Astrophysics (Index) | About |
The term electron pressure is used for the pressure contribution of electrons within a material, e.g., within a star. Sometimes the phrase is meant to be short for electron degeneracy pressure (aka degenerate electron pressure), a particular type of electron pressure.
The pressure of a (non-degenerate) gas that includes more than one kind of particle can be broken down into the pressure contribution of each type, and in a low density plasma, electron pressure is the contribution of free electrons as particles, e.g., within a Maxwell-Boltzmann distribution. If the plasma is neutral and its atoms are fully ionized, the free-electron-count is equivalent to the sum of the atomic numbers of the ions. If the atoms are not fully ionized, that fact must be accommodated, using the Saha equation or some function that estimates it in the appropriate regime. The ideal gas law applies, counting the free electrons as one of the types of particles. The electrons repel each other and attract positive ions (Coulomb force), but if sufficiently spread, that force is merely the mechanism of their elastic collisions (the free electrons nearing an ion are often slung back away like long-period comets nearing the Sun rather than recombining with the ion). However, if the plasma is sufficiently dense, a correction term in the equation of state (EoS) that estimates the effects of the Coulomb force can be useful.

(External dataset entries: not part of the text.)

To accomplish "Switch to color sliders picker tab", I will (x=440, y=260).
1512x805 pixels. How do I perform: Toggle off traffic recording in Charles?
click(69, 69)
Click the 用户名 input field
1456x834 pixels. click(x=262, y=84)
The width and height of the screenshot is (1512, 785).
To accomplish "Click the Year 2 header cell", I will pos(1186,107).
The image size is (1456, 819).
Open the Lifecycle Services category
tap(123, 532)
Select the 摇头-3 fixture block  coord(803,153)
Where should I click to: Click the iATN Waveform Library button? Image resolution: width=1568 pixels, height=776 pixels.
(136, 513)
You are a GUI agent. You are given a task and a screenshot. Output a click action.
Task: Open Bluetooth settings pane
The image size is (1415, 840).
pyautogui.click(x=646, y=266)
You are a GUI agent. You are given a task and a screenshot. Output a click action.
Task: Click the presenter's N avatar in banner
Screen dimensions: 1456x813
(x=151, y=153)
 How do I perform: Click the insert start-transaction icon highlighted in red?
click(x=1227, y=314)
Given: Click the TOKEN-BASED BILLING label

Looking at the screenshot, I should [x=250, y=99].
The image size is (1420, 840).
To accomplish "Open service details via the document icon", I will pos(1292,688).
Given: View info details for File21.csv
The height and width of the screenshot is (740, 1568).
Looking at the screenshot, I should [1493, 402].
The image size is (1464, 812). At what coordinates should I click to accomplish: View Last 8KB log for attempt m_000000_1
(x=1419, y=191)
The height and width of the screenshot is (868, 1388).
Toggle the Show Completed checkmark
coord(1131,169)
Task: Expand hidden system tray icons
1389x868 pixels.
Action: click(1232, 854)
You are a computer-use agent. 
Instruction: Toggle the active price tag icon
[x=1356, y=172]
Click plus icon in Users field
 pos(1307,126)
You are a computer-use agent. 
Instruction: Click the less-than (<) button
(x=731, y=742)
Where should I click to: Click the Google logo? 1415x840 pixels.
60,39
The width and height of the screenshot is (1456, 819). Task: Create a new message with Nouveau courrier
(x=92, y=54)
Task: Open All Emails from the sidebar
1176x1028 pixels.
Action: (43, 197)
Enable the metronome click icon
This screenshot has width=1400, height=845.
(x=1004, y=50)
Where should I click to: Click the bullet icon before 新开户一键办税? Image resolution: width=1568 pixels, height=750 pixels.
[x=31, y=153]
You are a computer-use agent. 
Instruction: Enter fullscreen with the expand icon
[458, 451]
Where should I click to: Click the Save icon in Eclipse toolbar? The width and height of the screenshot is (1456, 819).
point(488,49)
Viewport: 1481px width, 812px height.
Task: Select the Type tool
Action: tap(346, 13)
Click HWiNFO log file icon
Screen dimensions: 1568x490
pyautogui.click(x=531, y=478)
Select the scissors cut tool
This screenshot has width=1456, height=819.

At extreme matter densities, e.g., within white dwarfs, electron degeneracy becomes a factor: the electrons are sufficiently confined that per the Pauli exclusion principle, they must be at different energy levels to avoid duplicate quantum numbers at too close quarters, and for a confining pressure to further increase the density requires the energy to boost some to higher energy levels. This energy-requirement is manifest as a resistance to further confinement (overcoming such resistance is work, i.e., the conversion of energy), the resistance termed electron degeneracy pressure, an outward pressure that must be overcome. When this degeneracy is partial (at densities where just a bit of such degeneracy is sufficient), a correction term can be incorporated in the EoS that estimates the added effect.